§ PROBLEM
Continue the passage about Snow's Standing Firm training device, picking up after its final sentence.

§ EXCERPT TO READ

■ ■ ■ ■ ■ ■ ■

What Snow created Standing Firm to do is to train muscles that aren’t ordinarily used. Its rotational forces pull the body in a full circle of motion. Gripping the height-adjustable handle bars keep the user aligned, but it’s the activation of underused muscle fibers to maintain balance that Snow said makes Standing Firm unique.

The device is intended for single-leg use, which Snow said is important since most athletic movement is performed one leg at a time: walking, running and, at times, jumping.

The rotational training, Snow said, “puts that [muscle] contraction in the center of the muscle.” This occurs first in the body’s rotation before it takes on resistance, known as the pre-load stage. Once the body begins fighting the resistance, the sensory information in each muscle, located toward its center, encourages contraction of weaker muscles.

■ ■ ■ ■ ■ ■ ■

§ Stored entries
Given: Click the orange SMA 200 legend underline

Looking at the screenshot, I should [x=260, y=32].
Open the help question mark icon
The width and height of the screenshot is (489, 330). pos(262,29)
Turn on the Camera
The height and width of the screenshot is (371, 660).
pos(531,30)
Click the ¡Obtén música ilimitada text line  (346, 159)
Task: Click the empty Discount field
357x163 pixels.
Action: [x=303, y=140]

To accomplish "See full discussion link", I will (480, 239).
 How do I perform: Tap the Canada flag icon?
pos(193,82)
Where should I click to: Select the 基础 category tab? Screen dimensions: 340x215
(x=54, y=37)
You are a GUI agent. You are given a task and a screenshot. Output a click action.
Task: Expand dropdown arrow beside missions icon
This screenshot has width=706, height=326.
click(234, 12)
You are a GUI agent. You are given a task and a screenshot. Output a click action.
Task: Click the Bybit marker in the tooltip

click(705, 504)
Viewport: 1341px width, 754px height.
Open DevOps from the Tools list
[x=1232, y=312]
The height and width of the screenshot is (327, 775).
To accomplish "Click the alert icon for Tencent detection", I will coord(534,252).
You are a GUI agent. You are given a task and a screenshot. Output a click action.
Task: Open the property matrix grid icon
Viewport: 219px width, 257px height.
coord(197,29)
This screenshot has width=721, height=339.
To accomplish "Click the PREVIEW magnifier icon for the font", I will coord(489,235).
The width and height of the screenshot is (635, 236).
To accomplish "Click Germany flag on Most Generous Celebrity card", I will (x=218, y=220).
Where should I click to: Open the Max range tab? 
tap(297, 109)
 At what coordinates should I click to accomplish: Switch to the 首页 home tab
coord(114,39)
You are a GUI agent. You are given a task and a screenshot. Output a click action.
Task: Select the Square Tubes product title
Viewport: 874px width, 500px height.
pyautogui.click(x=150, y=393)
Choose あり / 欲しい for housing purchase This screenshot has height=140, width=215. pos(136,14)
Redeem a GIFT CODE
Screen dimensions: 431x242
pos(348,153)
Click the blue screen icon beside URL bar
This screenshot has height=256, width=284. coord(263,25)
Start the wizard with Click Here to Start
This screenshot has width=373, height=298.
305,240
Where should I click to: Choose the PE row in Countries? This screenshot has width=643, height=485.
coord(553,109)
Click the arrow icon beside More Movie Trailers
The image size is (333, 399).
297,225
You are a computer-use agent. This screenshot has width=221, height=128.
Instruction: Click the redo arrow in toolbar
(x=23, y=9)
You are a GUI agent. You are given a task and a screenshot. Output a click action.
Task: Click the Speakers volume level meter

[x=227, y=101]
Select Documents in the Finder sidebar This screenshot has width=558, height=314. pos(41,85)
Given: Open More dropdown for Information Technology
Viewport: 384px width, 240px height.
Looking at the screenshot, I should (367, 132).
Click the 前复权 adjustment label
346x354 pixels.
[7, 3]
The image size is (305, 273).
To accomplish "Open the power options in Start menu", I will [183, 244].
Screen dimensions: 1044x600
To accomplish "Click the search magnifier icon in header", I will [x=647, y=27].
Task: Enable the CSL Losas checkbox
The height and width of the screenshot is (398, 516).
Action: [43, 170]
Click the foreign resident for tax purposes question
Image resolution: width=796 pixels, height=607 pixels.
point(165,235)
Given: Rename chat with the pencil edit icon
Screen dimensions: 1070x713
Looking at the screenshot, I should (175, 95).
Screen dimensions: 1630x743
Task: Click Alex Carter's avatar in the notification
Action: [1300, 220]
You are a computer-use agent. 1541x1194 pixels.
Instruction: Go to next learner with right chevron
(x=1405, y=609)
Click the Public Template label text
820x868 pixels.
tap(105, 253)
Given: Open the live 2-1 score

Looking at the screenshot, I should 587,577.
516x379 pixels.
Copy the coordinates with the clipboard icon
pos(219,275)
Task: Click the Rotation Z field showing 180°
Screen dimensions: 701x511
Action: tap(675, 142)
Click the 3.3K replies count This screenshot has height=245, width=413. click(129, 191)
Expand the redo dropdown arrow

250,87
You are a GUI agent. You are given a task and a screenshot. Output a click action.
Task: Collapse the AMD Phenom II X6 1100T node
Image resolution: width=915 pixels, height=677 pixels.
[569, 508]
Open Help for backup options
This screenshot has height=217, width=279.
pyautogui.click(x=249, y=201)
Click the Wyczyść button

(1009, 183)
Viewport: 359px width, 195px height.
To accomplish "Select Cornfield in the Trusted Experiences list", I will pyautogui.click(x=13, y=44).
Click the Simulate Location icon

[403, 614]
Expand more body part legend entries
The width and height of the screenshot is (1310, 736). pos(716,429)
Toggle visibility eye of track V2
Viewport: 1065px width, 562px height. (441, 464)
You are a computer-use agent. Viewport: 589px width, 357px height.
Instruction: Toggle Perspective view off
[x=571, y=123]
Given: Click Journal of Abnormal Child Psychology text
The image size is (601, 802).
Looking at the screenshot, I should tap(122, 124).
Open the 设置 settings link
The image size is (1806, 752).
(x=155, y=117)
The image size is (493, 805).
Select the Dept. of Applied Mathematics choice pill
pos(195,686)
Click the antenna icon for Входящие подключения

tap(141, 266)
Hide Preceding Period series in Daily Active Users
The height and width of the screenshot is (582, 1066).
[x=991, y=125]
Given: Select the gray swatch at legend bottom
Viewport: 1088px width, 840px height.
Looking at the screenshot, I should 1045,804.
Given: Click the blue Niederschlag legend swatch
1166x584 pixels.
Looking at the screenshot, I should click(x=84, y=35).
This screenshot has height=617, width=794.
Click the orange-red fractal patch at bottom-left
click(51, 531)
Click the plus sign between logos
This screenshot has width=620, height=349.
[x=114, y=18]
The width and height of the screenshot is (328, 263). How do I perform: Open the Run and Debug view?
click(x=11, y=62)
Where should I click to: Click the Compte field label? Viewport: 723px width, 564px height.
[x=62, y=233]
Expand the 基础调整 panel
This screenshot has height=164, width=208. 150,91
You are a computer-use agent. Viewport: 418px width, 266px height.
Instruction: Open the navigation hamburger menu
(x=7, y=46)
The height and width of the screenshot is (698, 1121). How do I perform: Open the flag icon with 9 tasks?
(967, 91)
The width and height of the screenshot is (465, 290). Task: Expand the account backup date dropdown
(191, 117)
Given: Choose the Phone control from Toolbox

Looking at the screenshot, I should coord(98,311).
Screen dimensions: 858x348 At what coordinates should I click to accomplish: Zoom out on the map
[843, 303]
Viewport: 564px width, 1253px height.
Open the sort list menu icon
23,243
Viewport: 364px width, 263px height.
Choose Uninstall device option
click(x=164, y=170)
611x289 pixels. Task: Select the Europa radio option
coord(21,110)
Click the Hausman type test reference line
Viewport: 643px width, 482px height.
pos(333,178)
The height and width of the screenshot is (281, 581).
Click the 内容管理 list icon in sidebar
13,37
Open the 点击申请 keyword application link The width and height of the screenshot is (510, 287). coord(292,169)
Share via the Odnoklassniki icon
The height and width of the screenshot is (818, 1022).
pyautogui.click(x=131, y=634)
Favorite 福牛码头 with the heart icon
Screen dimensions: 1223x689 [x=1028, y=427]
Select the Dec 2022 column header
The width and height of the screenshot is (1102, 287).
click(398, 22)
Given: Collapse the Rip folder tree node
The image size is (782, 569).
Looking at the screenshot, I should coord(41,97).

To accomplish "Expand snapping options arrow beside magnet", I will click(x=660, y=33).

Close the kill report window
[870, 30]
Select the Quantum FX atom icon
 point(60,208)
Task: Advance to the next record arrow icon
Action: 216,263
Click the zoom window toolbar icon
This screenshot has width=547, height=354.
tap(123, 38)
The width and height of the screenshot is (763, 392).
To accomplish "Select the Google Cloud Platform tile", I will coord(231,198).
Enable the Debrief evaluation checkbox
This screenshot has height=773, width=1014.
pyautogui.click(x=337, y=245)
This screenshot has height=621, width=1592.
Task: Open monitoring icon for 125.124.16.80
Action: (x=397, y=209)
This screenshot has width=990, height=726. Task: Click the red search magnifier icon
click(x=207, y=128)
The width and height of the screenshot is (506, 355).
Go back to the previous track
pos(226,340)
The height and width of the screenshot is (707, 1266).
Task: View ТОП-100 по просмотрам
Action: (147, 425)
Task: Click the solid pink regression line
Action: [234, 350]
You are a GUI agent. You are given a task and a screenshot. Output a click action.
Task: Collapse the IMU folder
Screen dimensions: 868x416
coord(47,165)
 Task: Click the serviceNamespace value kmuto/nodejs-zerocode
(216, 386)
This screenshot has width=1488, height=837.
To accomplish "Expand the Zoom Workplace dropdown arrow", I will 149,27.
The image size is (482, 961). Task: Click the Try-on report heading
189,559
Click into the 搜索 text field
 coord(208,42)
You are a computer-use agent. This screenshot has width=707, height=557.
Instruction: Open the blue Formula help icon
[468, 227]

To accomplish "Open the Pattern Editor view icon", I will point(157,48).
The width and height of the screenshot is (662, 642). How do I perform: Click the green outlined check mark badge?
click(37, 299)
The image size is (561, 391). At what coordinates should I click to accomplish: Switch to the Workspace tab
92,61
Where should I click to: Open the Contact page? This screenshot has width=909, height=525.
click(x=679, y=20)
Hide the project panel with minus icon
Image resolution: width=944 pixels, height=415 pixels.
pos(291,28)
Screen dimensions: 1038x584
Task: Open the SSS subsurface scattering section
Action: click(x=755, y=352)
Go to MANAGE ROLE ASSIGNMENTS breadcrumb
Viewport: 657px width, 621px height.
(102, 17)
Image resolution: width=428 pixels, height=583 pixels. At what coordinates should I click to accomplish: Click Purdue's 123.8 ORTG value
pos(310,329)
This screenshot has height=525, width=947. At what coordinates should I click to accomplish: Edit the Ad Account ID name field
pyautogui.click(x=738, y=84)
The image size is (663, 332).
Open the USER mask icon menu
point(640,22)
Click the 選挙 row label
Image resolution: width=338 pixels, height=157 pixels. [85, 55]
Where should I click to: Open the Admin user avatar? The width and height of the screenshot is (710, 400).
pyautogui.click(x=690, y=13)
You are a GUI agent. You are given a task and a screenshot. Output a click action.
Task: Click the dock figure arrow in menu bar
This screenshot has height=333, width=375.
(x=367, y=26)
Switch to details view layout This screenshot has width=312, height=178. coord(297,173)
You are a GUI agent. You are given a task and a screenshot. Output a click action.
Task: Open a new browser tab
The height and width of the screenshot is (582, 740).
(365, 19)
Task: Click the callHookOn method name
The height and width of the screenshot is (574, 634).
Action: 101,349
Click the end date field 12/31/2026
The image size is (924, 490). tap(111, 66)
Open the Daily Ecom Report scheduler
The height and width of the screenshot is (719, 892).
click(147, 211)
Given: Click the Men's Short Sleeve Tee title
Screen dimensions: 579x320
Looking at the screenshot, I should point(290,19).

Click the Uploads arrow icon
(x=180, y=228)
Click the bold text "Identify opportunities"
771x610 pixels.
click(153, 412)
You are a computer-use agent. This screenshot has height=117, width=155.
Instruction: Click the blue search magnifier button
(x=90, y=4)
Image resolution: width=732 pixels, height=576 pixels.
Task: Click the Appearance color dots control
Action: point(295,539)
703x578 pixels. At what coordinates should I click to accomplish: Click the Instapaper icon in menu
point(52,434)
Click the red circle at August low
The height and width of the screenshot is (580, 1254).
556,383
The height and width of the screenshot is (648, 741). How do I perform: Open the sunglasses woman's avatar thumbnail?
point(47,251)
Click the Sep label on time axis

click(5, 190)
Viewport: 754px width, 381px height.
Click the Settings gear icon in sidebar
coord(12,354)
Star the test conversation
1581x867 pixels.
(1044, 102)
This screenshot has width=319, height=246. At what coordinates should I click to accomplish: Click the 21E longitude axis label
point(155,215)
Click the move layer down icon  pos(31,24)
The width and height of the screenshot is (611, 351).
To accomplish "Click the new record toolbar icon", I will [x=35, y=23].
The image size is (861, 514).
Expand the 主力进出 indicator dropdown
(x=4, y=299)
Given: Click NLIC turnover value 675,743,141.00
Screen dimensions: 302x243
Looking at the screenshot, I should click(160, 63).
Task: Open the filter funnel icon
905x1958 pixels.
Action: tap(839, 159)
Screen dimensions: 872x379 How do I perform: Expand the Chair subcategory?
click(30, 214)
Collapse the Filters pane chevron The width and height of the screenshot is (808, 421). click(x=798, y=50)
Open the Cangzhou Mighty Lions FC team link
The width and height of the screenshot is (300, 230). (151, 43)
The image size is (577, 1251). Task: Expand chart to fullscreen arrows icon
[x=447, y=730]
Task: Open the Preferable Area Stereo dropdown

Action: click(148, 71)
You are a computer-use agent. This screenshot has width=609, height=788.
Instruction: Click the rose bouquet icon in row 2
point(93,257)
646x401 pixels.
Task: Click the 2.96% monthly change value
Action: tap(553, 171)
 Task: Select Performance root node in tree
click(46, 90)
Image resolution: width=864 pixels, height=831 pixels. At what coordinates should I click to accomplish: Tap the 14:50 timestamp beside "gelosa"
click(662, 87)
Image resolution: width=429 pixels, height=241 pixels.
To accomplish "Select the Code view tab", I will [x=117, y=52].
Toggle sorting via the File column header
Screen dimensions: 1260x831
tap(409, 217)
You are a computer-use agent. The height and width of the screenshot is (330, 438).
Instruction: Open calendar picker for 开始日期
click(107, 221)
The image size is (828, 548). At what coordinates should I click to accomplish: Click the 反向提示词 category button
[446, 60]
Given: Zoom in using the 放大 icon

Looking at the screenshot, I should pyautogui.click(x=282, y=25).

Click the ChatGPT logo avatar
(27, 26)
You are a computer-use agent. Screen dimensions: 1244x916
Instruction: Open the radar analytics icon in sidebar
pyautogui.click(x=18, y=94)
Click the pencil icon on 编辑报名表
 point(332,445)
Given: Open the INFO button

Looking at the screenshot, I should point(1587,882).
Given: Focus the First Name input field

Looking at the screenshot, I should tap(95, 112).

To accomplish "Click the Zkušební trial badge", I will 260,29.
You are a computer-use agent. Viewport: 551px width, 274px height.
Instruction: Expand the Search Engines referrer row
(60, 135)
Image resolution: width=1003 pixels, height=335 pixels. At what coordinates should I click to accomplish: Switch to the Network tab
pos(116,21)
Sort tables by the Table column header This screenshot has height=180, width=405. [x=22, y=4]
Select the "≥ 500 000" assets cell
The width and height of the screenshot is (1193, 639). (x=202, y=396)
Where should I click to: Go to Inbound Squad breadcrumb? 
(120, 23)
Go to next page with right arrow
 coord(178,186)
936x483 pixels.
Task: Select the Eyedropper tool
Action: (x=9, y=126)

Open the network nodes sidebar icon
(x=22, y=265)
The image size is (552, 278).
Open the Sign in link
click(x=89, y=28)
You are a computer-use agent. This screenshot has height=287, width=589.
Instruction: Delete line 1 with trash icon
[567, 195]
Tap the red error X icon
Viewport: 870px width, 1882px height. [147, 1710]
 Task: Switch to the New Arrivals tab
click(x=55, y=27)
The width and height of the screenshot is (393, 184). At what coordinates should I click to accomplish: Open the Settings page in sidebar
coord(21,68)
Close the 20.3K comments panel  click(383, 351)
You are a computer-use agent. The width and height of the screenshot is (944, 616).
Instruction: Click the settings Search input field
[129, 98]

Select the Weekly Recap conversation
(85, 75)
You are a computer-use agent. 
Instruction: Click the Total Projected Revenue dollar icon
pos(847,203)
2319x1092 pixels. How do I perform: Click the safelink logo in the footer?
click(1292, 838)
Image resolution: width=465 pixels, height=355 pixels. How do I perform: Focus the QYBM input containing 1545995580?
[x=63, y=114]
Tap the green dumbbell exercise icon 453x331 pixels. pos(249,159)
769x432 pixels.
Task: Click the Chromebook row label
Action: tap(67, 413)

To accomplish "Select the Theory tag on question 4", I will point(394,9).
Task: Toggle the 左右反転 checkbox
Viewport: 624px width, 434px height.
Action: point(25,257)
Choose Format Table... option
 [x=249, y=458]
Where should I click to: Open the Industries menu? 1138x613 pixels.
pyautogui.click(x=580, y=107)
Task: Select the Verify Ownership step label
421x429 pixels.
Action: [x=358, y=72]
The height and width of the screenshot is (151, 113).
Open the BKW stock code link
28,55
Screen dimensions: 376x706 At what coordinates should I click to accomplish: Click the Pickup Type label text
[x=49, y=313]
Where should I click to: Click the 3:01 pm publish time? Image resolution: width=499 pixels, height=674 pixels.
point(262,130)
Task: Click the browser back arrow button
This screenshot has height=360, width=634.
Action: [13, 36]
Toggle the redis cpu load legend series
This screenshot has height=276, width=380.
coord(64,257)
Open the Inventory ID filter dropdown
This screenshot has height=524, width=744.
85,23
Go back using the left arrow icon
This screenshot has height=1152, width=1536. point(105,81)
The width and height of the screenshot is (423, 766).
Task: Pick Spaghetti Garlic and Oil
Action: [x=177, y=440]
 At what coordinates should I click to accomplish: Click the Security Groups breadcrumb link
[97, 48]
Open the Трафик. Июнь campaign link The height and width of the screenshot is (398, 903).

■ ■ ■ ■ ■ ■ ■

§ ANSWER TO THIS PROBLEM
Gavin MacMillan, the founder of Sports Science Lab in San Juan Capistrano, California, and a user of Standing Firm in his complex for more than a year, explained to Wired.com how the body’s three muscle fibers — slow twitch, fast twitch A and fast twitch B — turn on during that process. When a muscle is stimulated by resistance, the nervous system sends a neuron to a motor unit to which it connects. (A motor unit contains a group of muscle fibers, which all contract when the unit is activated.) Those motor units tell the muscle to fire.

This creates a way for athletes to correct muscle imbalance by strengthening what’s weak. “It’s going deeper [into the muscle] than any free weight would do,” Snow said.

The NBA’s Phoenix Suns, a team famous for reviving and sustaining the careers of older players, from Shaquille O’Neal to Grant Hill, began using Standing Firm toward the end of the 2010-11 regular season. Their head athletic trainer, Aaron Nelson, noted he and his staff operate it as part of their daily preventative, corrective and rehabilitative programs.

“We have done exercises with both players and our sports medicine staff and have seen an immediate response,” Nelson told Wired.com by e-mail. “You can feel specific muscles being challenged and working hard.”

While emphasizing the uniqueness of the device’s rotational component, Nelson added that the three bands providing different levels of resistance make exercises legitimately difficult for his players.

The NBA’s Minnesota Timberwolves, MLB’s Milwaukee Brewers and several collegiate athletic programs, including Duquesne University and Robert Morris University, also incorporate Standing Firm.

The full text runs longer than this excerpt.